Napoli delivered an impressive performance against Lazio Roma and kept Juventus in sight at the top of the league table. The final score suggests a close game, but with a bit more efficient finishing, Napoli would have dealt with Lazio a lot earlier than they eventually did. It was quite remarkable that the home team only scored twice, as they struck the woodwork a grand total of four (!) times throughout the match.

Tactical analysis by Rowdy Nossent.

Before the start of the game, it was clear that this could be an interesting match. Both teams had won three of their last four games, including convincing displays in the Coppa Italia round of last week. Napoli are chasing Juventus, and thus practically need a victory every week to keep their title aspirations alive. Lazio Roma are still challenging for European qualification and with a win against Napoli a Champions League qualification spot was still feasible.

Napoli’s veteran manager Carlo Ancelotti missed some of his most important players. With the absence of Kalidou Koulibaly, Allan and Lorenzo Insigne – suspensions – and Marek Hamsik – injury –  the Italian head coach had some decisions to make.

Goalkeeper Alex Meret was protected by the center-back duo Raúl Albiol and Maksimović, partnered by fullbacks Kevin Malcuit on the right and Mario Rui on the left. Fabián Ruiz and Amadou Diawara formed the double pivot 4-2-3-1 is one of the most frequently occurring formations in football. The two most defensive midfielders are called a ‘double pivot’. as they were flanked by José Callejón and Piotr Zieliński. Ancelotti decided not to change anything in this tactical approach, as he went for the usual 4-2-3-1 / 4-4-2 formation. The name of the shape is dependant on how you prefer to call Dries Mertens. Is he a striker, or is he a number ten, playing around the in-form Polish striker Arek Milik? You decide.

Lazio coach Simone Inzaghi did not change anything in his tactics either, opting for his team’s customary 3-5-1-1 formation, in which he made one alteration in comparison with his preferred line-up. Right midfielder Adam Marušić was suspended. In his stead, Inzaghi opted to field Senad Lulić as right wing-back. This shift meant that Jordan Lukaku was playing on the left. The other positions were occupied by Thomas Strakosha in goal, Luiz Felipe, Francesco Acerbi and Stefan Radu as a back three and Lucas Leiva as the number six. Just in front the Brazilian, Marco Parolo and Sergej Milinković-Savić played as central midfielders. Up front the main striker Ciro Immobile was partnered by shadow striker Luis Alberto.

Napoli dominates first half with high quality combination football

As the title of this article already suggests, Napoli was the side that had the initiative in this match. Although Lazio would try to press the home side, the Napolitans never seemed threatened by this approach, insisting on keeping passes short and simple everywhere on the pitch. Some teams see themselves exposed in dealing with high pressing, but the quality that Napoli displayed for that matter was at times simply exquisite. This made things very difficult for Lazio, as they simply were not able to deal with situations where Napoli had possession of the ball.

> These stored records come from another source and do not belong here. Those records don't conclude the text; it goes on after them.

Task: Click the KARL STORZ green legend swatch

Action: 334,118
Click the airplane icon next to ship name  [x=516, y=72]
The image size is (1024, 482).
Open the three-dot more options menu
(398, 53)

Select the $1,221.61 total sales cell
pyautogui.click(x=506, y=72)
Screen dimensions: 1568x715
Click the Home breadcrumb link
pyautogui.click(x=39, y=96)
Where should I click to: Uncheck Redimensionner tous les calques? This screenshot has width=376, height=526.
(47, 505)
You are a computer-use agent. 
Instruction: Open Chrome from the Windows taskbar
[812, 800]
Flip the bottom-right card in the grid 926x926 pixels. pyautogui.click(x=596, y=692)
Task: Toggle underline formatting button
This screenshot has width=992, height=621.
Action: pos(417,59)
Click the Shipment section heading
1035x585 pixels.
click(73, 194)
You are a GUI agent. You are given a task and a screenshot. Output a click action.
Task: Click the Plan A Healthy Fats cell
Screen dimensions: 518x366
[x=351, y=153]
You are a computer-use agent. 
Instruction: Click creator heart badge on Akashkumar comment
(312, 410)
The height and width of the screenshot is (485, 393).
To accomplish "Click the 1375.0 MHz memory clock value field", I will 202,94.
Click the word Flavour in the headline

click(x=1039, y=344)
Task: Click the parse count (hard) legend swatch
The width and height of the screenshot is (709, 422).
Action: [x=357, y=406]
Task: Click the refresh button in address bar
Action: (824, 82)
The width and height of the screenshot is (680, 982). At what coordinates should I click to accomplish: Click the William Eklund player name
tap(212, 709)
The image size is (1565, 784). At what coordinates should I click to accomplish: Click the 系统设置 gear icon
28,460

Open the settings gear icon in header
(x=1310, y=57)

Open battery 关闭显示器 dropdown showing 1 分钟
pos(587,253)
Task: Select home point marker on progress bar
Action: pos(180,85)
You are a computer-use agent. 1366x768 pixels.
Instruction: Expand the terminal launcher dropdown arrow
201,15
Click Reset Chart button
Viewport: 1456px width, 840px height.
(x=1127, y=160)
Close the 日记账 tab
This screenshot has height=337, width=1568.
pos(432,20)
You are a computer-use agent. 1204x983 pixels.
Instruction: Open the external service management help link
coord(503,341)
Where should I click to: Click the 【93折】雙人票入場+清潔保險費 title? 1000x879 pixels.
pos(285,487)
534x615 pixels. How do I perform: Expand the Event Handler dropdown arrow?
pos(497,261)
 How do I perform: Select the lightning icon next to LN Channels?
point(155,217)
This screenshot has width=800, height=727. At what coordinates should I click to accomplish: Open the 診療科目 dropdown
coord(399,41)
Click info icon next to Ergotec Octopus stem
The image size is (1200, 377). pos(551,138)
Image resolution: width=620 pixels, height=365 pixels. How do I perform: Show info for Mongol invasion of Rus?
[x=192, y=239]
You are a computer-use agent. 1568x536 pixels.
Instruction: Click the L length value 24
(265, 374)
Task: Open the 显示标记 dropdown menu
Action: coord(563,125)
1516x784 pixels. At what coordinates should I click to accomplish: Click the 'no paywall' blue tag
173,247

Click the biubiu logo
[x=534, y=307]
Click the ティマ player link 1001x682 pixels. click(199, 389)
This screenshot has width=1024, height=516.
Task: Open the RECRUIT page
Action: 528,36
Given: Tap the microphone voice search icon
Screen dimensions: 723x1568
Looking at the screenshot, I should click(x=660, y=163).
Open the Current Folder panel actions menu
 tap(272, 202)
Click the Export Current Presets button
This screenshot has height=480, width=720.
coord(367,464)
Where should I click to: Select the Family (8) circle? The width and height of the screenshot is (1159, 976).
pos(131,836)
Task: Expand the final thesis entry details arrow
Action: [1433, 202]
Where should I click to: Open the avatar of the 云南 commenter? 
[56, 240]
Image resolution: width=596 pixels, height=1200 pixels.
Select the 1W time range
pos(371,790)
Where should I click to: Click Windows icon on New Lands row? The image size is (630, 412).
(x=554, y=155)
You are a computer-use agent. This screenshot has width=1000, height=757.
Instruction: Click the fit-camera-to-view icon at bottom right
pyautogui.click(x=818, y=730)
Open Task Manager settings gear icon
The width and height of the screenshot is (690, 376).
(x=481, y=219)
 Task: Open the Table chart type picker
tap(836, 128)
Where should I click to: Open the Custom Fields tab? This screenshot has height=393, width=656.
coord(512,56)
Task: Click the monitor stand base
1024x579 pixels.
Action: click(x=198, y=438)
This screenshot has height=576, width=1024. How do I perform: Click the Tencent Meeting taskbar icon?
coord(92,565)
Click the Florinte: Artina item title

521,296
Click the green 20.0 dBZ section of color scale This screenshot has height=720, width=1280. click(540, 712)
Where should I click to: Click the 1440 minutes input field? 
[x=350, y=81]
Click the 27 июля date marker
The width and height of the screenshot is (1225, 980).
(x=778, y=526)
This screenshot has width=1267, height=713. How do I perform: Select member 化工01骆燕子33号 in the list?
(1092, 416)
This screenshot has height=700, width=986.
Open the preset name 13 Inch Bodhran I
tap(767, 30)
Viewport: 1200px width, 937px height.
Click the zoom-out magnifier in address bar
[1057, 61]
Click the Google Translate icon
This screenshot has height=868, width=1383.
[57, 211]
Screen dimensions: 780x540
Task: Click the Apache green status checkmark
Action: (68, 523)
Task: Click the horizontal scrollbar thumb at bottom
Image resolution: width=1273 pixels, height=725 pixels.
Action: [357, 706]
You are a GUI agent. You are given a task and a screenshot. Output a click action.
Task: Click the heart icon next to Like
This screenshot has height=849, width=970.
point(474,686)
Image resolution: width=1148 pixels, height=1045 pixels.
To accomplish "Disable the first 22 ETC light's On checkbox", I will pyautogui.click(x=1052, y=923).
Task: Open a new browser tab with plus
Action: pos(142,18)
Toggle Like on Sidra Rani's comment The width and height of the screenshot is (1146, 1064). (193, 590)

Therefore, Lazio often were forced back in a medium block, A medium block refers to a team that retreats in their own half out of possession, generally only disrupting their opponents some way into their own half. in which they mostly shifted along with the ball, but they almost never managed to force Napoli in a situation that lead to loss of possession. This was partly because of the quality the home side showed in combination play, but was also due to how Lazio organized defensively.

Inzaghi obviously instructed his wing-backs to stay with Napoli’s wingers, instead of stepping out on Napoli’s fullbacks. Instead, Milinković-Savić would step out to right back Malcuit and Parolo did the same when Rui would come into play. The outcome of this was that Napoli always had an extra player in the central midfield area, as Mertens dropped deeper at times. In other words, Napoli dominated the central areas of the pitch because of the numerical advantage they had, and this was actually the cornerstone of their domination.

Lazio’s build-up is impotent due to Napoli’s trap

Was it only Napoli that had the ball in this game? Obviously not, as Lazio had around 40 percent of possession throughout the whole match. The difference between the two teams was not only the execution of the passing game, but also the way in which the teams dealt with situations when the opponent had the ball. In contrast to Lazio, Napoli pulled off a successful way to make life difficult for Lazio when the latter were in possession.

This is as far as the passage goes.